**Texte fourni:**

%%

L’application « MyWay Pro » permet d’accéder directement aux chemins sans obstacles par le menu « Itinéraires provenant d’Internet ». Dans le répertoire des itinéraires, chacun d’eux est assorti d’un numéro, de son nom, de son lieu de départ et de sa destination. En ouvrant l’itinéraire choisi, l’appli fournit un descriptif détaillé de ce dernier ainsi que des informations telles que la durée de la randonnée, sa longueur, sa dénivellation et son degré de difficulté. Sur l’écran se trouve également une touche qui permet de télécharger un itinéraire dans le répertoire personnel (« Mes itinéraires ») de « MyWay Pro » ou dans l’appli de SuisseMobile.

Les utilisateurs y sont guidés du début à la fin du trajet, étape après étape. Outre les changements de direction indiqués durant tout l’itinéraire par vibrations, signal acoustique et un système de flèches très efficace, l’appli informe également par synthèse vocale de la direction à emprunter et de l’emplacement du prochain point d’intérêt. Si une personne voyante utilise un GPS, un simple coup d’œil l’assure d’être dans la bonne direction. « Il lui suffit de savoir qu’elle doit suivre la route sur une distance de 1,5 km. Mais lorsque l’on ne voit rien, 1,5 km, c’est long et l’inquiétude de ne plus être sur la bonne voie est grande », explique Urs Kaiser. « MyWay Pro résout le problème en découpant le trajet en tronçons plus courts et en donnant à l’utilisateur des informations intelligentes sur la direction et la distance qui le sépare du prochain point d’intérêt. Tant que nous nous déplaçons vers ce point et que nous ne nous en éloignons pas, nous sommes sur la bonne voie. » L’appli indique également aux personnes aveugles et malvoyantes des points de repère ou des lignes de guidage qui leur sont nécessaires, des endroits utiles au bord du chemin ainsi que des obstacles et des dangers, tels qu’escaliers ou chicane empêchant les vélos de passer ou des montées raides. Mais elle indique aussi une fontaine et un banc au détour d’un chemin. « Bien sûr, l’appli ne m’avertit pas lorsque des obstacles temporaires surviennent, d’où l’utilité de me servir de ma canne blanche ».

De nouveaux itinéraires chaque année

Pour réaliser ce projet onéreux et ambitieux, des équipes composées chacune d’une personne en situation de handicap visuel et d’une autre bien voyante sont parties en reconnaissance afin d’inscrire point par point dans l’itinéraire les principaux repères et indications d’orientation. Helena Bigler, responsable Voyages & Sport chez Procap Suisse, déclare : « La préparation d’un itinéraire coûte en moyenne 8000 francs, malgré la participation de nombreux bénévoles ». Un montant non négligeable, sans compter une mise à jour permanente de ces informations. Tous les trois ans, il s’agit de contrôler l’état des itinéraires sans obstacles. Il est prévu de créer chaque année deux à trois nouveaux itinéraires accessibles. L’École de la pomme est responsable de la formation à l’application, indispensable à son utilisation, explique Urs Kaiser : « C’est une question d’exercice. Parfois, les coordonnées GPS ne sont pas déterminées correctement. Il faut alors recommencer l’opération ». Conclusion d’Urs Kaiser au terme de sa randonnée à l’Uetliberg : « MyWay Pro rend plus autonomes les personnes en situation de déficience visuelle ». Par contre, il le concède : « Il est bien plus confortable de randonner en compagnie d’une personne voyante à même de s’orienter avec sa vue – sans compter l’apport social qui en résulte ».

%%

**Données brutes:**
%%

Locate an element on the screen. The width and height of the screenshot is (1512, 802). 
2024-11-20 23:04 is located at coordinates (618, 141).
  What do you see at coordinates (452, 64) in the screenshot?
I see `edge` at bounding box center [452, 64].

%%

**Tâche à réaliser:** D'après le texte sur l'application MyWay Pro, quelles informations l'appli affiche-t-elle, en plus du descriptif détaillé, à l'ouverture de l'itinéraire choisi ? Énumérez-les toutes. Ce matériel n'a aucun rapport avec le texte fourni.

**Problème résolu:**
- la durée de la randonnée
- sa longueur
- sa dénivellation
- son degré de difficulté